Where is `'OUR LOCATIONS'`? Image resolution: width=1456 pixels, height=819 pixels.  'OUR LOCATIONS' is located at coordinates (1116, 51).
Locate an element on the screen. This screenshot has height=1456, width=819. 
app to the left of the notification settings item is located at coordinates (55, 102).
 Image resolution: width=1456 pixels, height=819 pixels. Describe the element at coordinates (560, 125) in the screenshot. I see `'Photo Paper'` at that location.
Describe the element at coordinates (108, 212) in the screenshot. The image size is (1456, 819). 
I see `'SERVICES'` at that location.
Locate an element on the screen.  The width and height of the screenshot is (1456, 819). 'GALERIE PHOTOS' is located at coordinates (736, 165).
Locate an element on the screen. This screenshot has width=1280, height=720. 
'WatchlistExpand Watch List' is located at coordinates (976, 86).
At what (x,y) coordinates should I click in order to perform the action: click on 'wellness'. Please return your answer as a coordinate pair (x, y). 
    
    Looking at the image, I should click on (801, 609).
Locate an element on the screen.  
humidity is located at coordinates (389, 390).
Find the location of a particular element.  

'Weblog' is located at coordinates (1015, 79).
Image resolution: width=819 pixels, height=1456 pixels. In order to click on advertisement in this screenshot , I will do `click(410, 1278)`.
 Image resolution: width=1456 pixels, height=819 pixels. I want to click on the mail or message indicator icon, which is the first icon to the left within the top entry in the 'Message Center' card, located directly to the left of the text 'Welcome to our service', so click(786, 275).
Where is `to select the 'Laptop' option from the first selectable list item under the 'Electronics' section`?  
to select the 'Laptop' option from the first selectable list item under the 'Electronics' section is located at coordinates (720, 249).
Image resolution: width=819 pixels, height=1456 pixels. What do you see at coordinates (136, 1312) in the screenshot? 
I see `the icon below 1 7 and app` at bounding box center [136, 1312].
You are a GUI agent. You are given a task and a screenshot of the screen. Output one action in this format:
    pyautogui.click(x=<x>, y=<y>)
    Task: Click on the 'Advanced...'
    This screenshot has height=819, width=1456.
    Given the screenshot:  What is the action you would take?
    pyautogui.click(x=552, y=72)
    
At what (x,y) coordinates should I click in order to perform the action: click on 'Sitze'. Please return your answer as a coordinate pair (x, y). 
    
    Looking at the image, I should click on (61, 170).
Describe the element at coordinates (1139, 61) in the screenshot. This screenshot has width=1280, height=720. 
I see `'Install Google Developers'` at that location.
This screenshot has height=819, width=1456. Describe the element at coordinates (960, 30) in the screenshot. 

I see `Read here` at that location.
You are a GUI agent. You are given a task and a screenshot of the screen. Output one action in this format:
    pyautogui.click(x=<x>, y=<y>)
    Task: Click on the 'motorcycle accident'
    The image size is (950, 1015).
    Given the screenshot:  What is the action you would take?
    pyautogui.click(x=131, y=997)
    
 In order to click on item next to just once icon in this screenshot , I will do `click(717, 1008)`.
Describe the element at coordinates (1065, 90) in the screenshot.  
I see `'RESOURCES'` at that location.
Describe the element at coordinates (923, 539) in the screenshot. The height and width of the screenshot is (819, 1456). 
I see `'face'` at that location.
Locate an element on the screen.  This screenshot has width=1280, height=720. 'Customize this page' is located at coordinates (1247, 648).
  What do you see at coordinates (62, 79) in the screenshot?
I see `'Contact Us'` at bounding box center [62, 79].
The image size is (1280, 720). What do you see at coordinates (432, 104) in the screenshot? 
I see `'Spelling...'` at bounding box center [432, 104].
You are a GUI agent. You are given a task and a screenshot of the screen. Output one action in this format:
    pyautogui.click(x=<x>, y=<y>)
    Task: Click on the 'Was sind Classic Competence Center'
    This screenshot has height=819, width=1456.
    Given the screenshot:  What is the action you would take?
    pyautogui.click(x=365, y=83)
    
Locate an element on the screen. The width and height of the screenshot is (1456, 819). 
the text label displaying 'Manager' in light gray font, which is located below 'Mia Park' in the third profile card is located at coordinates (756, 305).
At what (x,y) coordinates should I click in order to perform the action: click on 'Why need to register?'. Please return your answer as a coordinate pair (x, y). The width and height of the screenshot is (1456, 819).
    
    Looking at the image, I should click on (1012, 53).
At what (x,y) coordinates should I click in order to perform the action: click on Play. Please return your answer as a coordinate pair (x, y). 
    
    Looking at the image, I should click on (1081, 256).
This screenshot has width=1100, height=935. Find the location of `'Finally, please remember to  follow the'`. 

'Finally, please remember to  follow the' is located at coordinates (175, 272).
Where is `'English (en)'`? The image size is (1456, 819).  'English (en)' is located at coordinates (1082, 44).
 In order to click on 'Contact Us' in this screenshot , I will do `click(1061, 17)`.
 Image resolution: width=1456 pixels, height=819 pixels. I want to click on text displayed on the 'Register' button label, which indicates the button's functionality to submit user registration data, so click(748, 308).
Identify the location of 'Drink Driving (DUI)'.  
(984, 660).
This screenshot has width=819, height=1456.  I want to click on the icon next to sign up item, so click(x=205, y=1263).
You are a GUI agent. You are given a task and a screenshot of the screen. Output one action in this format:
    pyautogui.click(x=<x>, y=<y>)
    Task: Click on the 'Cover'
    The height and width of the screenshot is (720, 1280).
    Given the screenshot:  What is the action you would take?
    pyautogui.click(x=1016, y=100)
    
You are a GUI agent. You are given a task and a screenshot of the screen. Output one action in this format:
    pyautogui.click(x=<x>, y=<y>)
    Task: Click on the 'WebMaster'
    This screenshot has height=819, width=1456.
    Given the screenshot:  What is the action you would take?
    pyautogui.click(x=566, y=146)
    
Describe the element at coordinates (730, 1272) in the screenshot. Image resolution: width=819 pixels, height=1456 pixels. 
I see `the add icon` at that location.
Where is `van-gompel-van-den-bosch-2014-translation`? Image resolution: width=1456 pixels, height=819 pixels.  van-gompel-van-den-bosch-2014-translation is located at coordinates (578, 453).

- - -

### TASK STATEMENT
Copy out every one of the lines above word for word.

### SOLVED EXERCISE
Where is `'OUR LOCATIONS'`? Image resolution: width=1456 pixels, height=819 pixels.  'OUR LOCATIONS' is located at coordinates (1116, 51).
Locate an element on the screen. This screenshot has height=1456, width=819. 
app to the left of the notification settings item is located at coordinates (55, 102).
 Image resolution: width=1456 pixels, height=819 pixels. Describe the element at coordinates (560, 125) in the screenshot. I see `'Photo Paper'` at that location.
Describe the element at coordinates (108, 212) in the screenshot. The image size is (1456, 819). 
I see `'SERVICES'` at that location.
Locate an element on the screen.  The width and height of the screenshot is (1456, 819). 'GALERIE PHOTOS' is located at coordinates (736, 165).
Locate an element on the screen. This screenshot has width=1280, height=720. 
'WatchlistExpand Watch List' is located at coordinates (976, 86).
At what (x,y) coordinates should I click in order to perform the action: click on 'wellness'. Please return your answer as a coordinate pair (x, y). 
    
    Looking at the image, I should click on (801, 609).
Locate an element on the screen.  
humidity is located at coordinates (389, 390).
Find the location of a particular element.  

'Weblog' is located at coordinates (1015, 79).
Image resolution: width=819 pixels, height=1456 pixels. In order to click on advertisement in this screenshot , I will do `click(410, 1278)`.
 Image resolution: width=1456 pixels, height=819 pixels. I want to click on the mail or message indicator icon, which is the first icon to the left within the top entry in the 'Message Center' card, located directly to the left of the text 'Welcome to our service', so click(786, 275).
Where is `to select the 'Laptop' option from the first selectable list item under the 'Electronics' section`?  
to select the 'Laptop' option from the first selectable list item under the 'Electronics' section is located at coordinates (720, 249).
Image resolution: width=819 pixels, height=1456 pixels. What do you see at coordinates (136, 1312) in the screenshot? 
I see `the icon below 1 7 and app` at bounding box center [136, 1312].
You are a GUI agent. You are given a task and a screenshot of the screen. Output one action in this format:
    pyautogui.click(x=<x>, y=<y>)
    Task: Click on the 'Advanced...'
    This screenshot has height=819, width=1456.
    Given the screenshot:  What is the action you would take?
    pyautogui.click(x=552, y=72)
    
At what (x,y) coordinates should I click in order to perform the action: click on 'Sitze'. Please return your answer as a coordinate pair (x, y). 
    
    Looking at the image, I should click on (61, 170).
Describe the element at coordinates (1139, 61) in the screenshot. This screenshot has width=1280, height=720. 
I see `'Install Google Developers'` at that location.
This screenshot has height=819, width=1456. Describe the element at coordinates (960, 30) in the screenshot. 

I see `Read here` at that location.
You are a GUI agent. You are given a task and a screenshot of the screen. Output one action in this format:
    pyautogui.click(x=<x>, y=<y>)
    Task: Click on the 'motorcycle accident'
    The image size is (950, 1015).
    Given the screenshot:  What is the action you would take?
    pyautogui.click(x=131, y=997)
    
 In order to click on item next to just once icon in this screenshot , I will do `click(717, 1008)`.
Describe the element at coordinates (1065, 90) in the screenshot.  
I see `'RESOURCES'` at that location.
Describe the element at coordinates (923, 539) in the screenshot. The height and width of the screenshot is (819, 1456). 
I see `'face'` at that location.
Locate an element on the screen.  This screenshot has width=1280, height=720. 'Customize this page' is located at coordinates (1247, 648).
  What do you see at coordinates (62, 79) in the screenshot?
I see `'Contact Us'` at bounding box center [62, 79].
The image size is (1280, 720). What do you see at coordinates (432, 104) in the screenshot? 
I see `'Spelling...'` at bounding box center [432, 104].
You are a GUI agent. You are given a task and a screenshot of the screen. Output one action in this format:
    pyautogui.click(x=<x>, y=<y>)
    Task: Click on the 'Was sind Classic Competence Center'
    This screenshot has height=819, width=1456.
    Given the screenshot:  What is the action you would take?
    pyautogui.click(x=365, y=83)
    
Locate an element on the screen. The width and height of the screenshot is (1456, 819). 
the text label displaying 'Manager' in light gray font, which is located below 'Mia Park' in the third profile card is located at coordinates (756, 305).
At what (x,y) coordinates should I click in order to perform the action: click on 'Why need to register?'. Please return your answer as a coordinate pair (x, y). The width and height of the screenshot is (1456, 819).
    
    Looking at the image, I should click on (1012, 53).
At what (x,y) coordinates should I click in order to perform the action: click on Play. Please return your answer as a coordinate pair (x, y). 
    
    Looking at the image, I should click on (1081, 256).
This screenshot has width=1100, height=935. Find the location of `'Finally, please remember to  follow the'`. 

'Finally, please remember to  follow the' is located at coordinates (175, 272).
Where is `'English (en)'`? The image size is (1456, 819).  'English (en)' is located at coordinates (1082, 44).
 In order to click on 'Contact Us' in this screenshot , I will do `click(1061, 17)`.
 Image resolution: width=1456 pixels, height=819 pixels. I want to click on text displayed on the 'Register' button label, which indicates the button's functionality to submit user registration data, so click(748, 308).
Identify the location of 'Drink Driving (DUI)'.  
(984, 660).
This screenshot has width=819, height=1456.  I want to click on the icon next to sign up item, so click(x=205, y=1263).
You are a GUI agent. You are given a task and a screenshot of the screen. Output one action in this format:
    pyautogui.click(x=<x>, y=<y>)
    Task: Click on the 'Cover'
    The height and width of the screenshot is (720, 1280).
    Given the screenshot:  What is the action you would take?
    pyautogui.click(x=1016, y=100)
    
You are a GUI agent. You are given a task and a screenshot of the screen. Output one action in this format:
    pyautogui.click(x=<x>, y=<y>)
    Task: Click on the 'WebMaster'
    This screenshot has height=819, width=1456.
    Given the screenshot:  What is the action you would take?
    pyautogui.click(x=566, y=146)
    
Describe the element at coordinates (730, 1272) in the screenshot. Image resolution: width=819 pixels, height=1456 pixels. 
I see `the add icon` at that location.
Where is `van-gompel-van-den-bosch-2014-translation`? Image resolution: width=1456 pixels, height=819 pixels.  van-gompel-van-den-bosch-2014-translation is located at coordinates (578, 453).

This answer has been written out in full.